(Data records Opens)
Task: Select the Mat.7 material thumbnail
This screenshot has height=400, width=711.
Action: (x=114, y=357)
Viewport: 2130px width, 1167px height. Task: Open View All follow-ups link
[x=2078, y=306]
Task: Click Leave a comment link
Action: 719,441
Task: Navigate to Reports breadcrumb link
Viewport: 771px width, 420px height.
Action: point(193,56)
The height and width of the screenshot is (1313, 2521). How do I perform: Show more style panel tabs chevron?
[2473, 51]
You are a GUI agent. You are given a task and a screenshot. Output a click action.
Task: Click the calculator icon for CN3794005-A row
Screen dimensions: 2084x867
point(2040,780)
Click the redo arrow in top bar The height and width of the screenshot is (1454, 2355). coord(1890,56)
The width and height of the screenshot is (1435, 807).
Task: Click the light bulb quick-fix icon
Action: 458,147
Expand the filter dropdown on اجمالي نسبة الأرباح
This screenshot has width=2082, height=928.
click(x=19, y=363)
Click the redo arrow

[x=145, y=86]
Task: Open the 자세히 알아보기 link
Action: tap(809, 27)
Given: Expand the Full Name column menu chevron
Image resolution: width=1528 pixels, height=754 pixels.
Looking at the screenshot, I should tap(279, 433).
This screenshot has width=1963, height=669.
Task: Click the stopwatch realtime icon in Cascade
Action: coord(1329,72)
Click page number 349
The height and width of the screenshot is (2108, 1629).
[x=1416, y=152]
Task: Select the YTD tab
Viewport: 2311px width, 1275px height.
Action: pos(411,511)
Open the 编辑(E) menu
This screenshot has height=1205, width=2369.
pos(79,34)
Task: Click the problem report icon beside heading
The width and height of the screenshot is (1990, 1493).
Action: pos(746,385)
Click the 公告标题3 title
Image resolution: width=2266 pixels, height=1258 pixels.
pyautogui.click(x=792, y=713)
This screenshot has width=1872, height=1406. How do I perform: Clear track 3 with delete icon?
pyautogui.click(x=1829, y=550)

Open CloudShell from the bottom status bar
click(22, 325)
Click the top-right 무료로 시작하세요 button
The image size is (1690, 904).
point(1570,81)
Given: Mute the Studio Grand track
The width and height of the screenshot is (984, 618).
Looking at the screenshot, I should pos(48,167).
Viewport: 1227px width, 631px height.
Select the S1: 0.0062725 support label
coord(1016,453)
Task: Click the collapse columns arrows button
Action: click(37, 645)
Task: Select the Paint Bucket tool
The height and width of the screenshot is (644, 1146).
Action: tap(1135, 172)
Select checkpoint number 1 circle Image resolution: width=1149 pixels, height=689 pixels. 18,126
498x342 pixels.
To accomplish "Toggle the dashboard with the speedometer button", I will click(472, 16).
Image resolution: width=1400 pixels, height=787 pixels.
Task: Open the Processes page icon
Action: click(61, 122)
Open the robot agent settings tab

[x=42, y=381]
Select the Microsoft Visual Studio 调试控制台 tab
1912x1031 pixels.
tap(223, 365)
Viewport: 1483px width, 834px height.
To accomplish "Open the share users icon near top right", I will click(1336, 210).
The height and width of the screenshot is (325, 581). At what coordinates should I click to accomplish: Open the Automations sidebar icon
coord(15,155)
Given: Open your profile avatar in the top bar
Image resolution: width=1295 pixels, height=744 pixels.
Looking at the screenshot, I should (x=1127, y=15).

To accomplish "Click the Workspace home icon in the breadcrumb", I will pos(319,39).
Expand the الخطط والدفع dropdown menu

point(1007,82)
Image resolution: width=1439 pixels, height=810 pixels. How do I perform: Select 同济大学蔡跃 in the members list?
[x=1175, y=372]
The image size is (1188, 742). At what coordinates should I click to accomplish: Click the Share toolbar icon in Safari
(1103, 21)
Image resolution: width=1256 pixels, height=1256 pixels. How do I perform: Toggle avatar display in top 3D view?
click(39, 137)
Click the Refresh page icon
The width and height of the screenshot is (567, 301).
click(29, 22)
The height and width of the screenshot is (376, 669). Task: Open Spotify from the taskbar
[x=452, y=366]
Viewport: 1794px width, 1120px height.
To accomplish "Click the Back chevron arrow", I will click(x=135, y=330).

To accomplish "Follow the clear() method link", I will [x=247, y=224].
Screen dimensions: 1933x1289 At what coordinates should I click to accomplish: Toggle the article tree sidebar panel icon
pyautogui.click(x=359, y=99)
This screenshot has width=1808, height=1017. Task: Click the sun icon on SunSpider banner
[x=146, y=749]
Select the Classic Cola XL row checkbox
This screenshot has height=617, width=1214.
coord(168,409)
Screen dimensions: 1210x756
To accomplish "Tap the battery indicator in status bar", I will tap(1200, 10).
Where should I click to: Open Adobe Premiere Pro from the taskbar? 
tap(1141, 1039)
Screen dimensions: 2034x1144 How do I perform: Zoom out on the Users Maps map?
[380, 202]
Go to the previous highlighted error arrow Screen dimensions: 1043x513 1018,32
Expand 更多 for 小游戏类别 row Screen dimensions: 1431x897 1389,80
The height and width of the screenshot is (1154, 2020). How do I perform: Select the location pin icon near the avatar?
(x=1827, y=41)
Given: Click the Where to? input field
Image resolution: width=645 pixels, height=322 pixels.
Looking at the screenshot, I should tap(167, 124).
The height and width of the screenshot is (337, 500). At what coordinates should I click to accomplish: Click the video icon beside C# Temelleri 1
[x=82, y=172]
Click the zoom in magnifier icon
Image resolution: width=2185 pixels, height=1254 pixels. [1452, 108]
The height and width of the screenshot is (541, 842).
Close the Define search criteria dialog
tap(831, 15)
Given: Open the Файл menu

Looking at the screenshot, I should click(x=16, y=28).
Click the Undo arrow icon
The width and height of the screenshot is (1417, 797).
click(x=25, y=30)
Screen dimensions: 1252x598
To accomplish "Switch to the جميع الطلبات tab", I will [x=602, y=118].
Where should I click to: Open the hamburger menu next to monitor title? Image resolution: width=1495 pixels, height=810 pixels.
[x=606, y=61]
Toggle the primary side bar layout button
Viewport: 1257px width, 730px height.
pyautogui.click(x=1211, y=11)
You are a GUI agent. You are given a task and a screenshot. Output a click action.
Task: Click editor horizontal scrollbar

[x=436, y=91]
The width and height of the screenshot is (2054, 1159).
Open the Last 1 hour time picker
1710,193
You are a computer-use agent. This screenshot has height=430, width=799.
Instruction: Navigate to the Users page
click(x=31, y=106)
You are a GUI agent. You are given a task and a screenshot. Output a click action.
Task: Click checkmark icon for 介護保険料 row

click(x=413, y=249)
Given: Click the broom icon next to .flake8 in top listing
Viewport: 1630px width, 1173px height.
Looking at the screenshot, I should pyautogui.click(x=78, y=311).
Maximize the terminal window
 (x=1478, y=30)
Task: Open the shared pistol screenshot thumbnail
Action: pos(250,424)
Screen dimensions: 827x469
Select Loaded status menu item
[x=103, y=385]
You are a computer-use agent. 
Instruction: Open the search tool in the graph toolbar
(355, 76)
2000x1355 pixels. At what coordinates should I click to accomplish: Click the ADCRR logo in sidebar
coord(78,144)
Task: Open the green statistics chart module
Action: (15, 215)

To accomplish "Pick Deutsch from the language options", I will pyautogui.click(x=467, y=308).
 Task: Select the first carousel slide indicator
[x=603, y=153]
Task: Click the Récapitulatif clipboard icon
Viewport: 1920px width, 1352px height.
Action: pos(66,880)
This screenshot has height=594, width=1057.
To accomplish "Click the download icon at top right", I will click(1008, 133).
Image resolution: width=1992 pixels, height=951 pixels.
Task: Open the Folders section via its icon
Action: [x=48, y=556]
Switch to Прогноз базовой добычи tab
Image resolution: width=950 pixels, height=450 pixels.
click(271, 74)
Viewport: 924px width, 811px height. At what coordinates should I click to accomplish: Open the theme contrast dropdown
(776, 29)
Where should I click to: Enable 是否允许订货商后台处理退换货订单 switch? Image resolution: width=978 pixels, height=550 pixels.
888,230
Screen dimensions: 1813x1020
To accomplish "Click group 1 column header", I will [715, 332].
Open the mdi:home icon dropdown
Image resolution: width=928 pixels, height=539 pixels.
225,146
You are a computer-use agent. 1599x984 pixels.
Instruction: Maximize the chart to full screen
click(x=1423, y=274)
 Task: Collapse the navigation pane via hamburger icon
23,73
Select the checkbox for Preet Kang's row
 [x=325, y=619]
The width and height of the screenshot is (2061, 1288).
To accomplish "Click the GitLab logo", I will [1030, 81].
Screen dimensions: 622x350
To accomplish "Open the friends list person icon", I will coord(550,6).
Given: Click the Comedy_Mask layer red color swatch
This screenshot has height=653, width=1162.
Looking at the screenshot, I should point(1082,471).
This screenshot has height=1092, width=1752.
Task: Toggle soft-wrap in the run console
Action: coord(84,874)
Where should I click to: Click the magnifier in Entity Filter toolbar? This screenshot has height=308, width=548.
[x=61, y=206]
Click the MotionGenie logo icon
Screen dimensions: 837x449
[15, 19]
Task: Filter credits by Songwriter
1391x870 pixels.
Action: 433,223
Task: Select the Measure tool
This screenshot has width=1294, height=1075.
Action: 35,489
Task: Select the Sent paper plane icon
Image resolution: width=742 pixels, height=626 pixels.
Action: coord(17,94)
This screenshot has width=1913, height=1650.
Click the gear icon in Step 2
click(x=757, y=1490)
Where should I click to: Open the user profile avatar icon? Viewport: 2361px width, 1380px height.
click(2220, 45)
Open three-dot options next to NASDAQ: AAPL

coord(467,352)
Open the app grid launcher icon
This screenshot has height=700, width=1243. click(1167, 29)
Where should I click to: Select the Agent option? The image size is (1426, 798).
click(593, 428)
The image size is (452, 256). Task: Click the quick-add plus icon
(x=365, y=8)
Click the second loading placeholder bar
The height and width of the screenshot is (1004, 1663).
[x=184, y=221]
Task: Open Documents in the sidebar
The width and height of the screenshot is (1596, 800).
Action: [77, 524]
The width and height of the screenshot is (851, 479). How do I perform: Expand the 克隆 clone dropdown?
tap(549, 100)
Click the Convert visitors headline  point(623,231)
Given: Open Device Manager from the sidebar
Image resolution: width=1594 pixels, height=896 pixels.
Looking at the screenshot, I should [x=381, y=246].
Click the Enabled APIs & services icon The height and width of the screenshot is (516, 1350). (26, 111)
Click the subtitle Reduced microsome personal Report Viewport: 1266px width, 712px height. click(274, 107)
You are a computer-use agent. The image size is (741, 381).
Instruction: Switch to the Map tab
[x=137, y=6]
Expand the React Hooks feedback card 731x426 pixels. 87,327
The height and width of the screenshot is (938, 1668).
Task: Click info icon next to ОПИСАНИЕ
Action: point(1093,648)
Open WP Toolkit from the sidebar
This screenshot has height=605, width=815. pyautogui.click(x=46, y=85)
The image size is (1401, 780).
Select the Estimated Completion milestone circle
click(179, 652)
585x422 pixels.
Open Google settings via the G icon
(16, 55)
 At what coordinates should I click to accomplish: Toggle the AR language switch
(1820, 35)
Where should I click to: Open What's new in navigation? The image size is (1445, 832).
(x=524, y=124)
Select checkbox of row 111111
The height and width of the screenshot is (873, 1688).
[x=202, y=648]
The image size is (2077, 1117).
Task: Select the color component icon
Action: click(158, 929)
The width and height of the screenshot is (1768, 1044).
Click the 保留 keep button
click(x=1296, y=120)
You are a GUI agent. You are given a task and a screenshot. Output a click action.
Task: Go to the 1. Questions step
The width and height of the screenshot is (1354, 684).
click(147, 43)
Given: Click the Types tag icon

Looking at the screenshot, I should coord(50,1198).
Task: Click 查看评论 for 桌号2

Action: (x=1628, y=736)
(Data records Closes)
Exercise description
Filter the records down to the lines that contain the string "home", and copy those lines.

Result of this exercise
To accomplish "Click the Workspace home icon in the breadcrumb", I will pos(319,39).
Open the mdi:home icon dropdown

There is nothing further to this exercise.